Defense Secretary Pete Hegseth announced on Wednesday a new mandatory screening program to test all service members age 30 and older, including women, for testosterone deficiency annually.

Hormone treatment for troops with low testosterone will be voluntary.

“Our most decisive tactical advantage will always be the individual warfighter,” Mr. Hegseth said in a video from his Pentagon office. “We have a sacred duty to maintain that advantage.”

The goal, he said in a social media message accompanying the video, was a “High-T Department of War,” Mr. Hegseth’s preferred name for the Defense Department.

Mr. Hegseth’s focus on testosterone levels at a moment when U.S. forces are ramping up attacks in Iran is unorthodox. Defense secretaries typically focus on larger strategic questions, involving alliances, war and weapons production.

But Mr. Hegseth, a former Army National Guard officer and Iraq war veteran, has not shied away from getting involved in the minutiae of service members’ lives, such as mandating new grooming standards for troops who, because of skin conditions, had previously been permitted to grow beards.

“No more beardos,” he proclaimed.

Troops under 30 can volunteer to be screened, and anyone with low hormone levels will have the option to receive testosterone replacement therapy, or T.R.T. “It’s about restoring and optimizing your natural capability,” Mr.
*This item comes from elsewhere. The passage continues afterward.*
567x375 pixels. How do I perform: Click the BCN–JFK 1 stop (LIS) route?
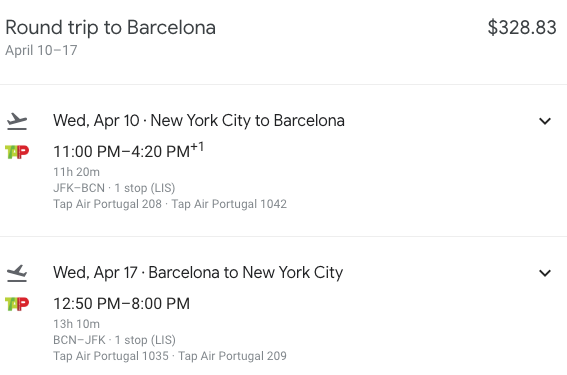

Hegseth said.

The aim, he said, is to better prepare service members for a modern battlefield that Mr. Hegseth described as “brutal and unrelenting.”


Though T.R.T. has legitimate medical use, the hormone has also been skyrocketing in popularity in the United States as a lifestyle drug to build muscle mass. Demand has grown from fewer than 1 million prescriptions in 2000 to nearly 12 million in 2025.

Low testosterone most often impacts men as they age. Of late, though, T.R.T. use is rising most rapidly among younger men, many of whom do not have clinically low testosterone levels. Popular influencers including Joe Rogan and Andrew Huberman have spoken publicly about their own use of T.R.T., as has Health Secretary Robert F. Kennedy Jr.

Mr. Hegseth, as defense secretary, has sought to cultivate an image as a manosphere-friendly leader. He regularly exercises with troops. He has overseen a ban on transgender service members and has questioned whether women are a detriment to ground combat units. The defense secretary has repeatedly blocked the promotions of women to general and admiral ranks, even after they were selected by boards made up of senior officers.

He has also embraced the manosphere’s vaccine skepticism. Earlier this year, he ordered an end to mandatory annual flu vaccines, calling the policy an “absurd, overreaching” mandate. Two months later, after a flu outbreak at Air Force basic training that sickened hundreds and killed one trainee, the military reversed course and began requiring flu vaccines for all troops and trainees at initial entry units...

Mr. Hegseth’s move is in line with a recent push by Mr. Kennedy to expand access to T.R.T. among American men. Studies in several countries have shown that testosterone levels, which decrease slowly with age, are lower among younger generations of men than historical averages.

While many researchers have argued that the trend is being driven by rising obesity and increasingly sedentary lifestyles, Mr. Kennedy has called declining testosterone an “existential” threat to humanity.